Мечты Лики заставили молодого врача повесив голову умолкнуть. Он не мог сейчас дать всего этого любимой. И неизвестно сможет ли когда-нибудь. Ничего обещать он не стал, этот мужчина был на удивление честным малым, далеким от несбыточных мечтаний и строительства воздушных замков, а его любовь была трезвой. Молча развернувшись он покинул палату, не обернувшись на свой предмет воздыхания. Энн могла поклясться, что слышала, как вдребезги разбилось его сердце. Но Пётр Алексеевич был не единственным в этой палате кого слова Лики ударили словно хлёсткая пощёчина. Для Анны они были издёвкой, брошенной ей в лицо, плевком в душу, позорным напоминанием, её личной моральной пыткой. Ведь ещё два года назад она сама говорила тоже самое, слово в слово мужчине безумно влюблённому в неё. Мужчине, чьё сердце так и не удалось никому собрать воедино.

Прийти в себя она смогла только тогда, когда, закончив проверять работу приборов и сделав соответствующую пометку в карточке больной медсестра засобиралась уходить. Слова Анны застигли её на пороге.

– Лика…

– Да? – участливая медсестра тут же оказалась у её кровати. – Вы что-то хотите?

– Да, дать тебе совет. Выходи замуж за Петра Алексеевича. Забудь о своих несбыточных иллюзиях.

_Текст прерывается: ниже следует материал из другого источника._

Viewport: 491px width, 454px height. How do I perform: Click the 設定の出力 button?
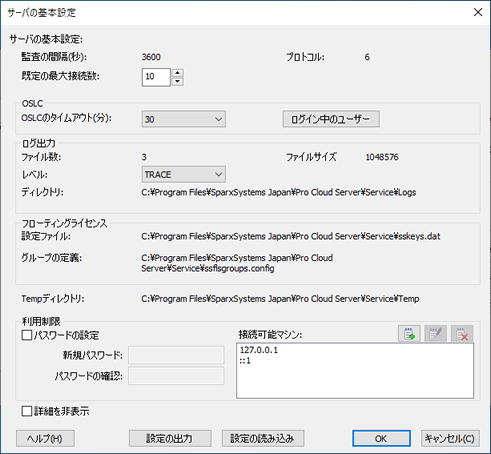(170, 438)
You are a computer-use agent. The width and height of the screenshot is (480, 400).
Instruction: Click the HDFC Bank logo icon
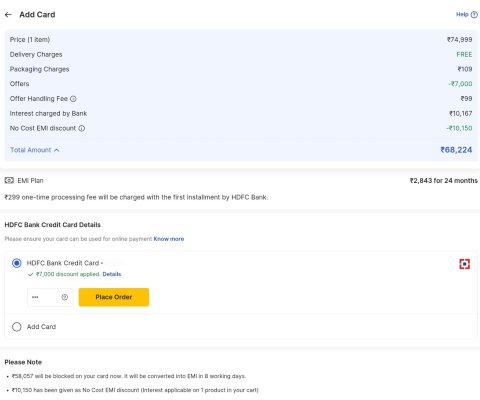tap(464, 264)
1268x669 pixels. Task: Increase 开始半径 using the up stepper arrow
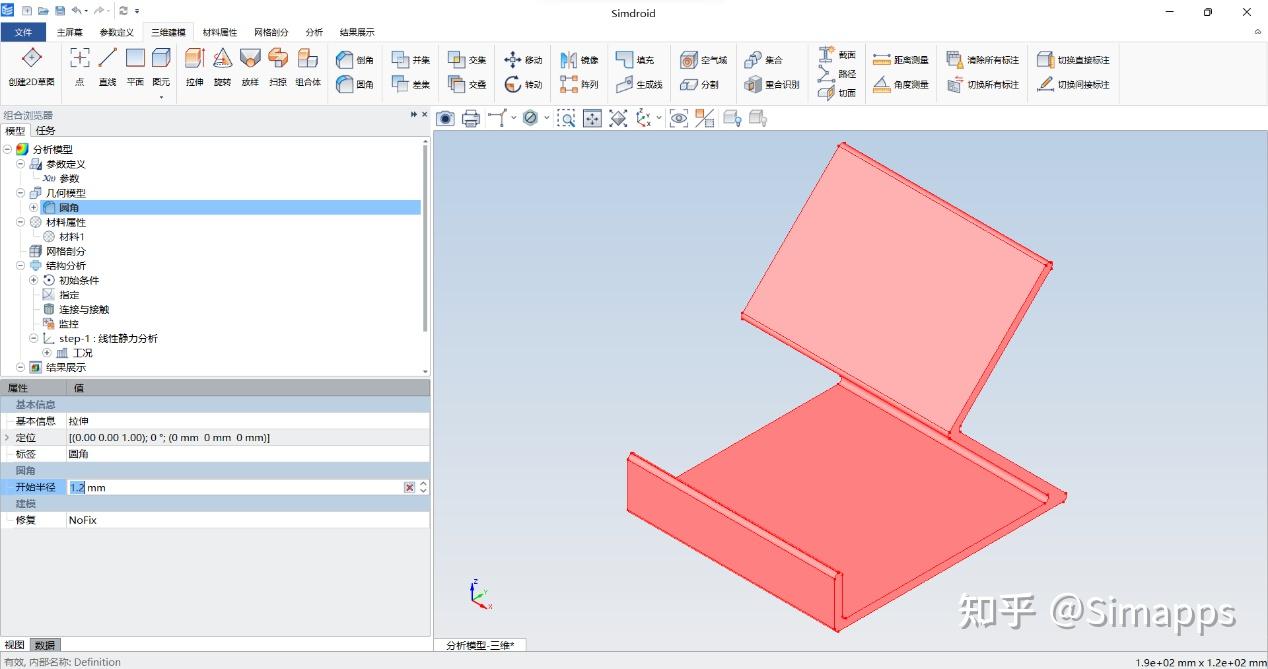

Слова Энн вызвали неудовольствие Лики граничащее с гневом, но она быстро подавила свою агрессию. Она на работе, а эта старушка лезет в её жизнь со своими ненужными советами только от скуки и убеждённости, что знает эту жизнь лучше неё, потому что уже прожила большую её часть. Пытаться доказать ей что каждый видит жизнь по-разному и что то, что хорошо для одного может быть плохо для другого – пустая трата времени.

От Анны не укрылась настоящая реакция на её слова хоть она и была мимолётной и девушка, глядя на которую язык не повернулся бы её так назвать, убедилась в правильности своей догадки. Эта рыжеволосая девчонка отравлена тем же недугом, что была и она. Она не просто хотела лучшей, более сытой, красивой, насыщенной, красочной жизни и стремилась к ней. Нет, она хотела чужой жизни! Лика мечтала, жаждала примерить её накинув словно дорогое, лёгкое манто на плечи и пройти с ним по жизни красивой походкой от бедра ничего не заплатив при этом. Но так не бывает, уж Энн точно это знает. Платить придётся за всё.

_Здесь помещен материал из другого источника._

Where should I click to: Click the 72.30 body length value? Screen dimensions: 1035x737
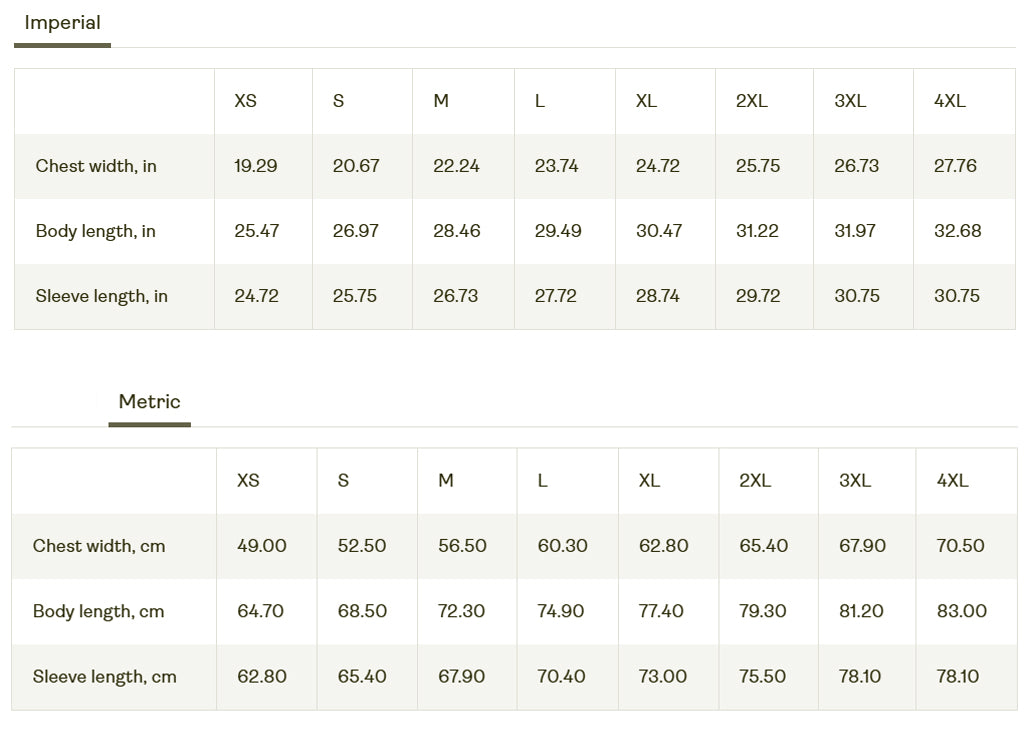point(462,611)
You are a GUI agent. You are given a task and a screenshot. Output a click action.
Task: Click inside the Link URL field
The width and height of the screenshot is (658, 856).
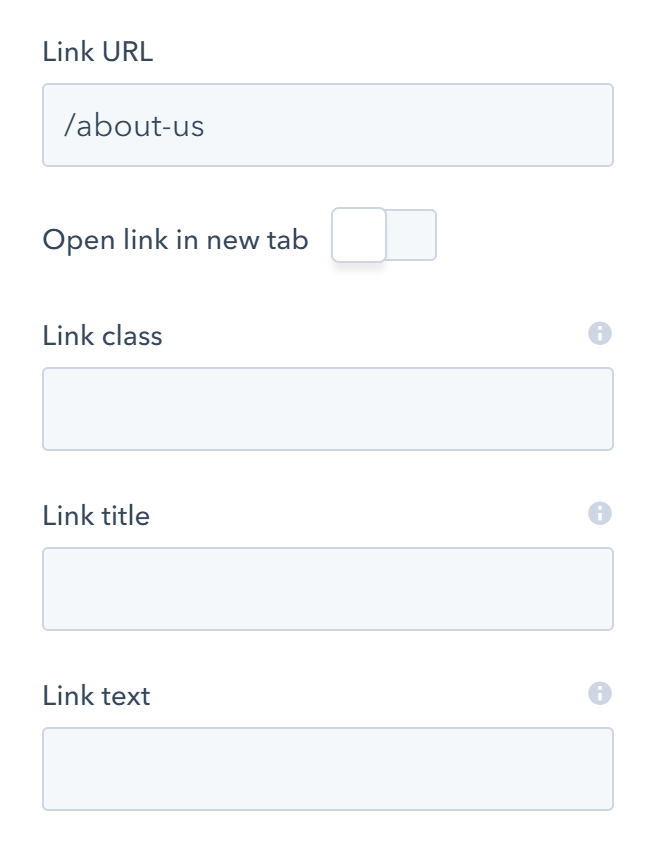[x=328, y=125]
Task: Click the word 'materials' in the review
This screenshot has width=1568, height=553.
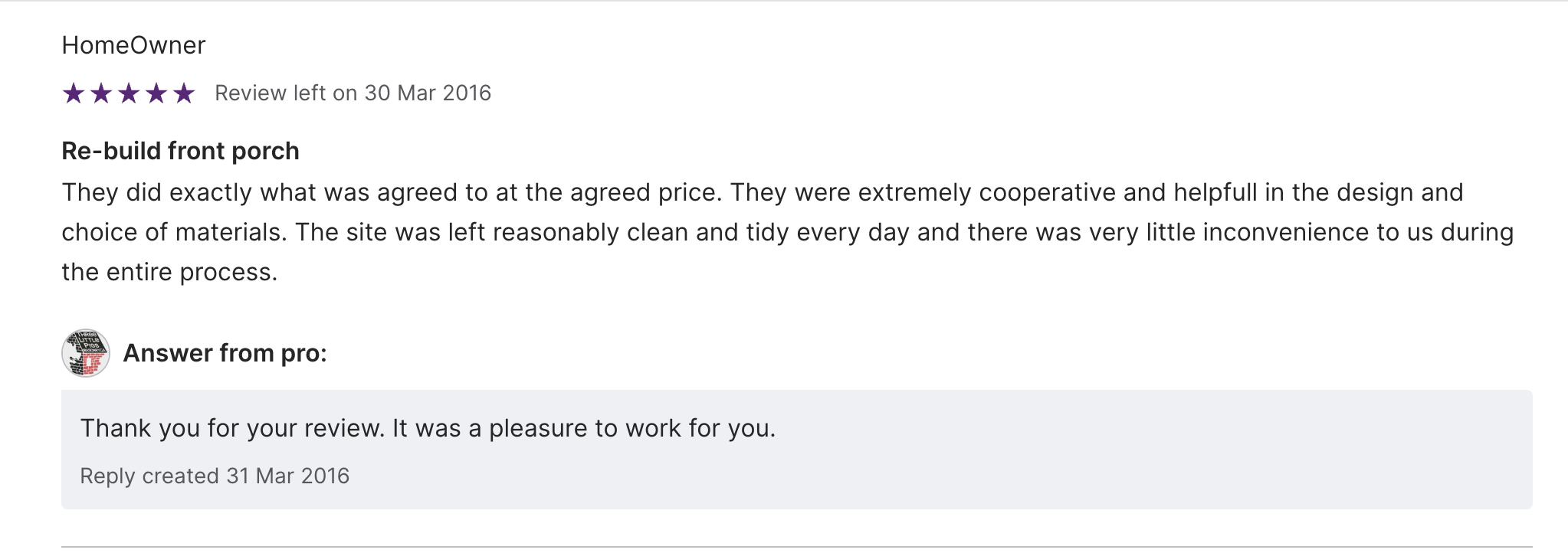Action: 231,232
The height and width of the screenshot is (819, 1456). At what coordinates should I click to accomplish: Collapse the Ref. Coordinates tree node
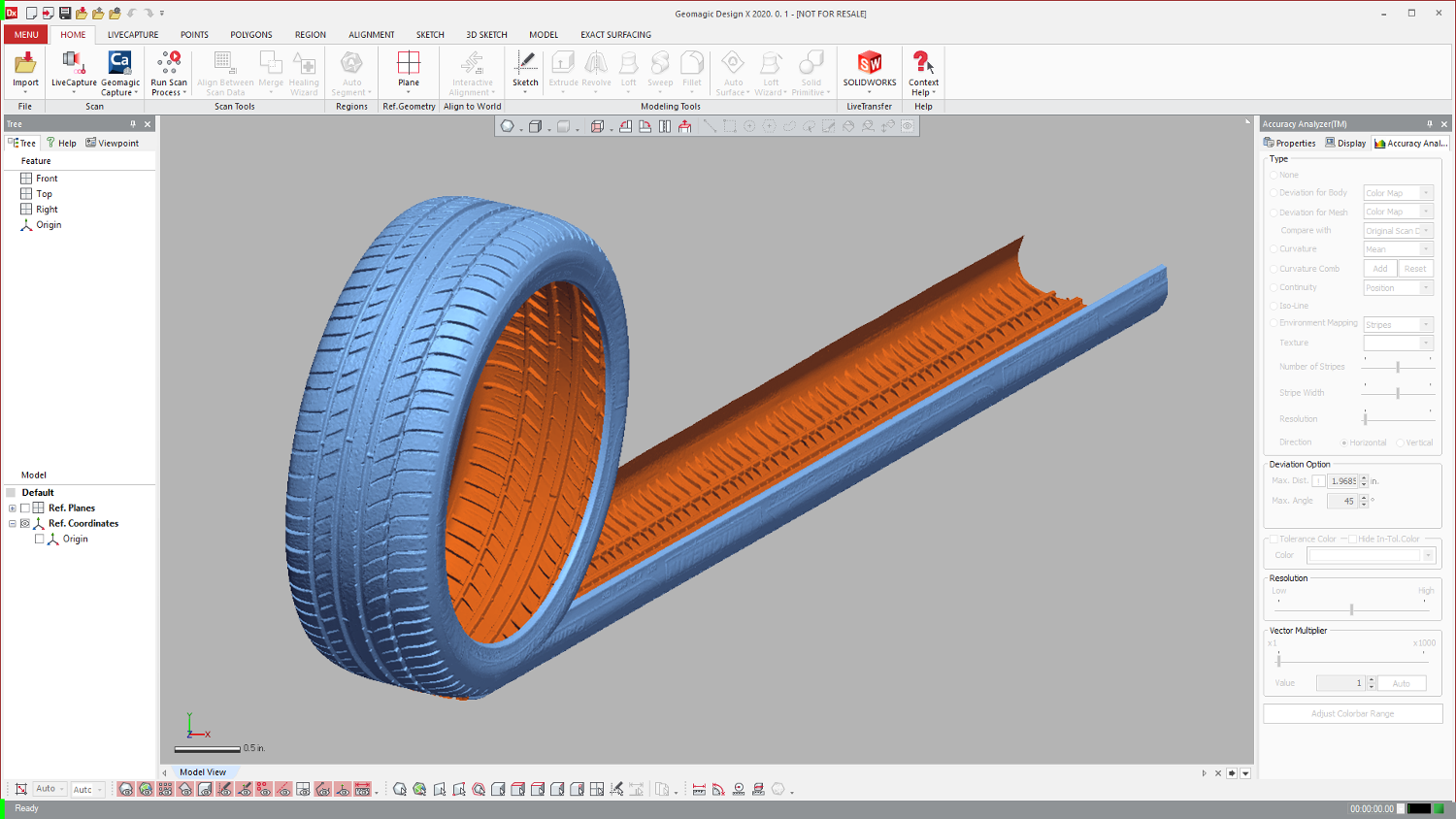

– Вы конечно извините, но это в ваше время женщинам для счастья нужно было выйти замуж и нарожать детей. Сейчас времена изменились. Женщины стремятся к большему, – как можно мягче выразила своё возражение Лика.

– В ваше время! – со злой издёвкой повторила Энн. – У нас с тобой одно время! Сколько тебе? Восемнадцать? Девятнадцать? Двадцать?

– Мне девятнадцать.

– О, так мы ровесницы…

Глаза Лики округлились, а брови сами полезли на лоб, девушка ничего с собой не могла поделать, как не старалась. Глядя на эту сухую, дряхлую старуху с прозрачной серой кожей и седыми жидкими волосами она не могла уместить в своей голове мысль, что та могла быть с ней одного возраста.

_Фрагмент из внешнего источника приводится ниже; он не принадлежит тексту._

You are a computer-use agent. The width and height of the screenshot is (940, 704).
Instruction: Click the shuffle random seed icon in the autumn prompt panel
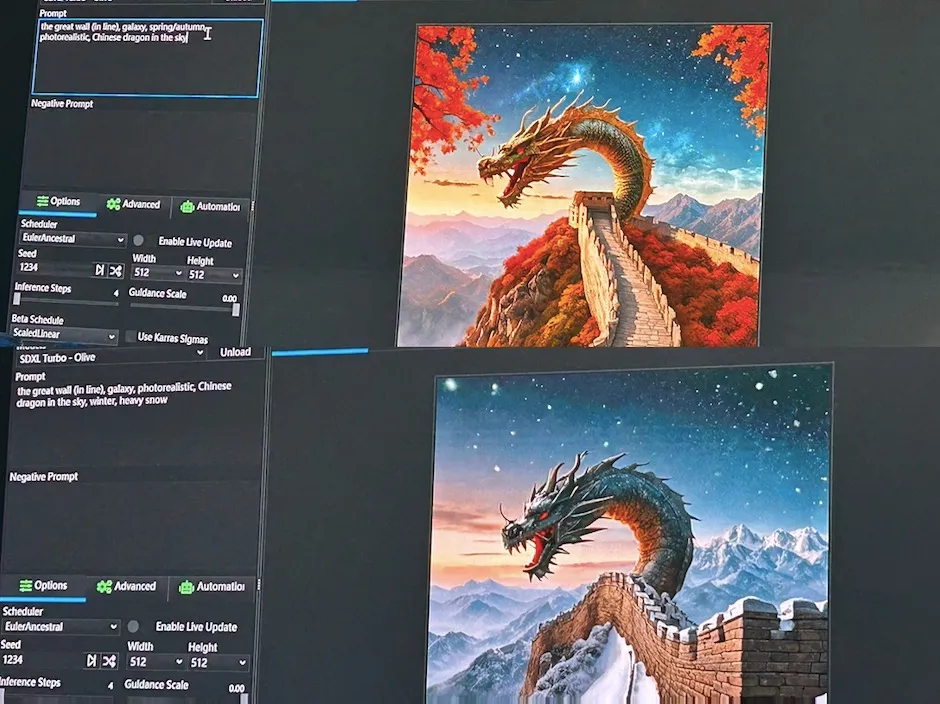click(115, 271)
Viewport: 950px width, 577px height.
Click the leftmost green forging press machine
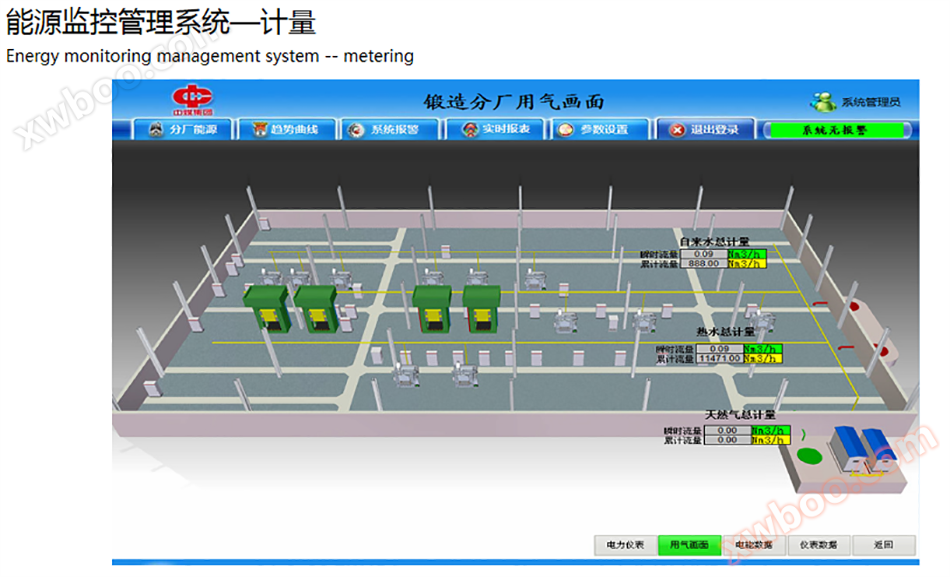pos(267,309)
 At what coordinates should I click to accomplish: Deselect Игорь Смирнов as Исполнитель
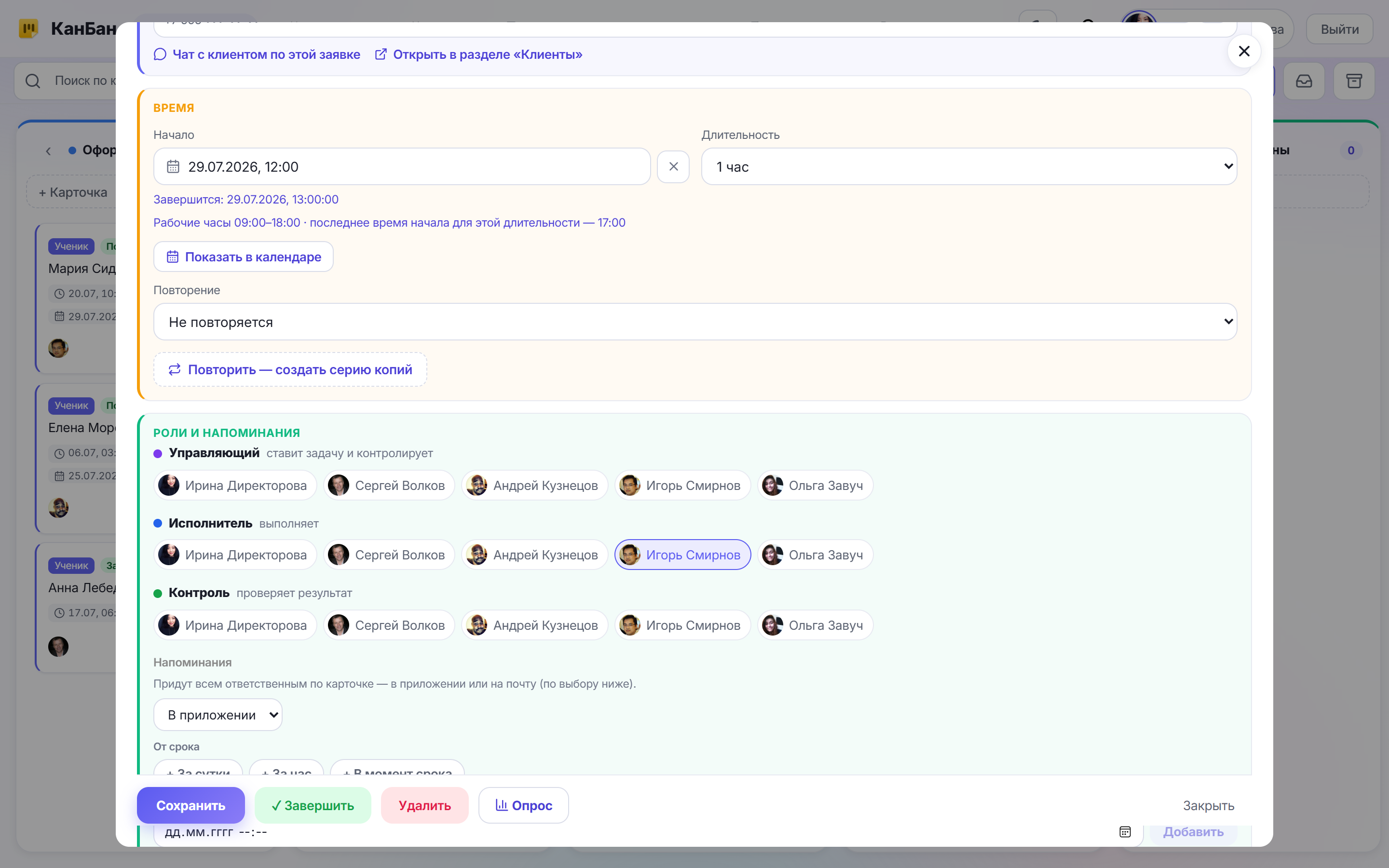682,555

– Вы так шутите? – это всё что смогла выдавить из себя медсестра Лика Любимова думая про себя, что должно быть из-за возраста, прогрессирующей болезни и бесконечных лекарств старуха выжила из ума.

– Ну какие могут быть шутки?.. У тебя ведь есть моя карточка, ты можешь сама посмотреть и убедиться, что я говорю правду.

Конечно у Лики была её карточка, она взяла её в регистратуре прежде чем пойти на обход. Она даже уже внесла в неё все сделанные ей процедуры и показания мониторов, а ещё ранее она ознакомилась со странной болезнью её больной, правда ничего не поняла. А вот посмотреть на личные данные не подумала.

Сжимая карточку в руках Лика не смело поднесла её к глазам, чтобы убедиться или опровергнуть только что услышанное. То, что она увидела повергло её в самый настоящий шок. Девушке пришлось перечитывать несколько раз чтобы принять прочитанное: «Анна Викторовна Вишневская. 19 лет. Диагноз: преждевременное старение, вызванное сбоем генов».

– Я никому этого не рассказывала, но… Хочешь я расскажу тебе свою историю? Почему я стала такой…

– А почему вы решили рассказать эту историю именно мне? – в глубине души Лики нарастала неведомая тревога.

– Потому что ты поймёшь. И потому что, очень скоро я уже не смогу рассказать ничего.

В больничной палате стояла мёртвая, девственная тишина, нарушаемая лишь писком приборов, шепотом Энн и тяжёлыми вздохами Лики.